RECORDS FOR THE TASK —
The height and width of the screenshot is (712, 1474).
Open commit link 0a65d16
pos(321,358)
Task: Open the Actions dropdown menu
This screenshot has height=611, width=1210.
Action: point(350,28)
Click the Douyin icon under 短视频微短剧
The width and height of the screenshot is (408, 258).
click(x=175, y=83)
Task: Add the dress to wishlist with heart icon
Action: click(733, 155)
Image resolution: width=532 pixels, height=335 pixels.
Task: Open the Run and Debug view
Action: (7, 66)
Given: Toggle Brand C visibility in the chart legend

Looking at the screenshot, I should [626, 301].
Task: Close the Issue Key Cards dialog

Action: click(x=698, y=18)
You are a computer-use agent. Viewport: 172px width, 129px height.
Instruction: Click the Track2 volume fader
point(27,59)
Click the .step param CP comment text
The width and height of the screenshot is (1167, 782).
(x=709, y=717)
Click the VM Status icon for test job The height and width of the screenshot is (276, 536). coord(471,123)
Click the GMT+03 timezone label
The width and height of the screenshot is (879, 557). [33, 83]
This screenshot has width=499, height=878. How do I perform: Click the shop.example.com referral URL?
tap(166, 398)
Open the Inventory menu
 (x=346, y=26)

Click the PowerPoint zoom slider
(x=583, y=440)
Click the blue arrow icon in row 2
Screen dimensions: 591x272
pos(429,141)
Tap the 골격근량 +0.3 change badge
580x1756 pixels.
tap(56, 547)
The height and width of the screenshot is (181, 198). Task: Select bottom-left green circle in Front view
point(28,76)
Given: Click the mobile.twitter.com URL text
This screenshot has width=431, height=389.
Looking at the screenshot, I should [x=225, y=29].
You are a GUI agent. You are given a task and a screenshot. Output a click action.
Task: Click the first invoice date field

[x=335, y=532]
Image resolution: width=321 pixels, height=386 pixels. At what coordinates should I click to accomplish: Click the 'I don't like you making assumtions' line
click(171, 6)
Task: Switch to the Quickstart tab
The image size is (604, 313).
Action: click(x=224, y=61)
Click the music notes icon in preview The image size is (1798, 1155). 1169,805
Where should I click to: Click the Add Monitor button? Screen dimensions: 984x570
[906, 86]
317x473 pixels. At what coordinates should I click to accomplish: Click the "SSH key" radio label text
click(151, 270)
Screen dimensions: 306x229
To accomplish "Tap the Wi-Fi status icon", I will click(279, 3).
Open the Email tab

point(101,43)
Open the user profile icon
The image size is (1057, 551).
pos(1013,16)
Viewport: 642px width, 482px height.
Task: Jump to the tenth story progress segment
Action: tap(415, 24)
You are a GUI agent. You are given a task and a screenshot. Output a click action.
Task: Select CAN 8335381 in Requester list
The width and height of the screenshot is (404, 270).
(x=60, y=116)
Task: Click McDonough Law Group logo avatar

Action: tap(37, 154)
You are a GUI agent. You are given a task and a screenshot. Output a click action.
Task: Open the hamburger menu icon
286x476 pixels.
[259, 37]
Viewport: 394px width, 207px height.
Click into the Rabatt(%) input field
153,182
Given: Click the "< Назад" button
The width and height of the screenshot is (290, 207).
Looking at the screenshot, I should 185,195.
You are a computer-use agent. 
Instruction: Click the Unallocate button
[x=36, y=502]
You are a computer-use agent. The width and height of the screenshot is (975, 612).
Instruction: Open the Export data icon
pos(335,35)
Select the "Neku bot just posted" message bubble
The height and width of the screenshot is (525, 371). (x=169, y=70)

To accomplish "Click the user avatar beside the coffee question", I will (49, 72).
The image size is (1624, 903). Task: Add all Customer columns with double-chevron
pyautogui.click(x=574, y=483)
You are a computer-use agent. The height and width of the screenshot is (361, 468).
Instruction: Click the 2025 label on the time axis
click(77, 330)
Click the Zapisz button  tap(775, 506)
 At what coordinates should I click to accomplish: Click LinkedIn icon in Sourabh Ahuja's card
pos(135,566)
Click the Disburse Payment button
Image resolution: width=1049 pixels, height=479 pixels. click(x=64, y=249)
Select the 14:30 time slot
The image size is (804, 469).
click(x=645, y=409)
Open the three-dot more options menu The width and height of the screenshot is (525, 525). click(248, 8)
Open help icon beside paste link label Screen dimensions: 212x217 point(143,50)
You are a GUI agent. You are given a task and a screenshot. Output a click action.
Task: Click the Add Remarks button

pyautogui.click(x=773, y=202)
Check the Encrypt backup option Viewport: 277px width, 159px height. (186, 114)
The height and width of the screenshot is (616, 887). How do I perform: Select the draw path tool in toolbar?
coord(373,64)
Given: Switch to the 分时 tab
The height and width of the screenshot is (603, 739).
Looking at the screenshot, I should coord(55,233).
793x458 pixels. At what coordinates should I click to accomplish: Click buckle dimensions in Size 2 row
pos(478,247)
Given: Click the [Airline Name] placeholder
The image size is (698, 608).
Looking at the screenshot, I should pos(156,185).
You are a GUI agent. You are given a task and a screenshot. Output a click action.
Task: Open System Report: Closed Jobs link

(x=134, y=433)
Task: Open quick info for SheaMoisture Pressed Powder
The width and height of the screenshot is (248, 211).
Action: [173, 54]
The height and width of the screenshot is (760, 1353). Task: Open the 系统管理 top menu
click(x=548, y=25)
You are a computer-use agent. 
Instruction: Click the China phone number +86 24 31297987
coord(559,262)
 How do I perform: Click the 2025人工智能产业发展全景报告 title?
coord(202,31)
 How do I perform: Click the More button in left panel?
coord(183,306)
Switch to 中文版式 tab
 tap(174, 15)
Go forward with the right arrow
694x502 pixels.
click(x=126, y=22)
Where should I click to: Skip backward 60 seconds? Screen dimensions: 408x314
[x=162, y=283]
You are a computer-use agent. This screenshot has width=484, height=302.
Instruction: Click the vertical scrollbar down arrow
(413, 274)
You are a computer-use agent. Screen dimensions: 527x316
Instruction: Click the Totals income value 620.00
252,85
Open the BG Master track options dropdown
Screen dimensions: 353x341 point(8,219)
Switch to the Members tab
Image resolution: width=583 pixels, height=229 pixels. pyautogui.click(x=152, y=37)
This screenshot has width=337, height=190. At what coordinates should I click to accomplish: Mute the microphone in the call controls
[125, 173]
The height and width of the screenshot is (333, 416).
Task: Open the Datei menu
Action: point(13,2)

YOUR TASK — Reproduce exactly the lines from the one containing "This screenshot has width=337, height=190." through the last line of the records, both included, and nothing else.

TASK RESPONSE —
This screenshot has width=337, height=190. At what coordinates should I click to accomplish: Mute the microphone in the call controls
[125, 173]
The height and width of the screenshot is (333, 416).
Task: Open the Datei menu
Action: point(13,2)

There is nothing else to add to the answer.